That means I have 35 years or so to do everything on my bucket list.
It’s not very long, I’ve
been filling it in like a birder’s life list since forever. I’ve been hang
gliding, the closes thing to bird flight there is, and felt the lift of the
wind in the silence above the pines. I’ve been scuba diving on the Barrier Reef
off Belize, sitting on the pure white sand bottom,
watching Hammerheads swim over me. I’ve flown over the Great Divide at dawn in
a helicopter, listening to Bach and watching the rising sun glint off the high
snowfields.
I’ve power-hiked through
cathedrals of trees as old as history, uplifted by the dense, deafening
silence. I’ve hiked out on the gunwale in 30 knots of wind, racing for harbour
before the sheets of rain come. I’ve slept in the snow, snug in my sleeping bag
beneath a recent fall, waking to shake the flakes out of my eyes. I’ve hitched
a locomotive ride on a freight train across the valleys of New England in the
full flame of fall.
I’ve had a small but
important influence in national affairs, I’ve seen the temples of Palenque
under the moonlight when no one else was there. I’ve woken up every May 10th
for 15 years to see the False Pear tree in the backyard as white with blossoms
as a huge ice cream cone.
There are a few things
I’d like to do, mostly because they weren’t available previously. I’d like to
fly First Class on an Airbus A380 to London, with the separate
cabin with living room, bedroom and bathroom with a shower. I’d return from
this trip in a balcony cabin on the Queen Mary 2. I’d like to see the
Drakensberg Mountains in South Africa, as battlemented as a gigantic castle.
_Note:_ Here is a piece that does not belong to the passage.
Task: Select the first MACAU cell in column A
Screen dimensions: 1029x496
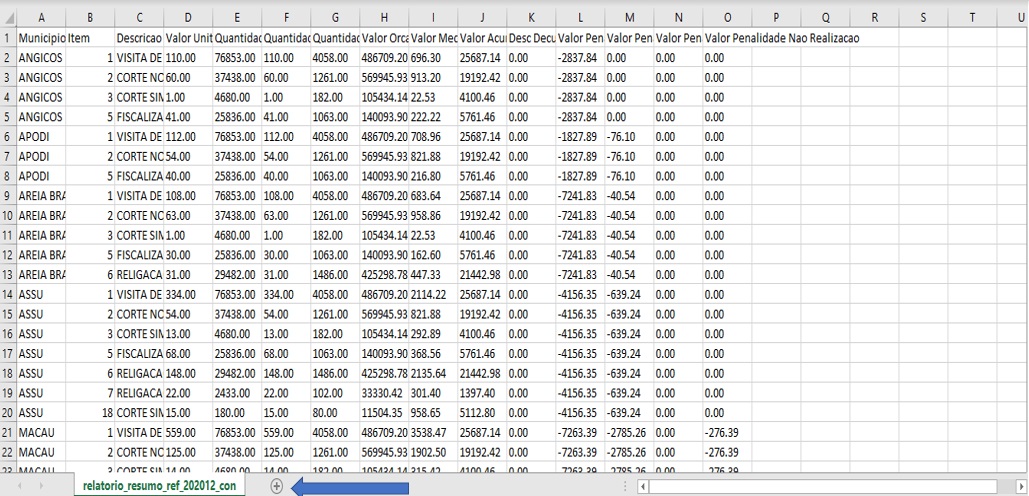Action: pos(37,432)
I’d like to work on an archaeological dig on Norse remains in North America.
A constant theme in my
bucket list is sleeping while traveling. I took the Via Rail Canadian across the country to Banff with my wife, in a suite, and sleeping to the
clickety-click of the rails is as romantic as they say it is. It isn’t
generally known, but the transcontinental service has one super suite on each
train, which sleeps 5 and has the only shower aboard. It’s located under the
observation dome on the tail end car
That trip across Canada
by train bears special remembering. It was one of the very last departures to
take the southern route, through Calgary and Banff. The country was gripped in
a brutal cold spell, and half the trains leaving Toronto weren’t making it
(ours did). The sun had set when we left Toronto, and Sudbury came about midnight.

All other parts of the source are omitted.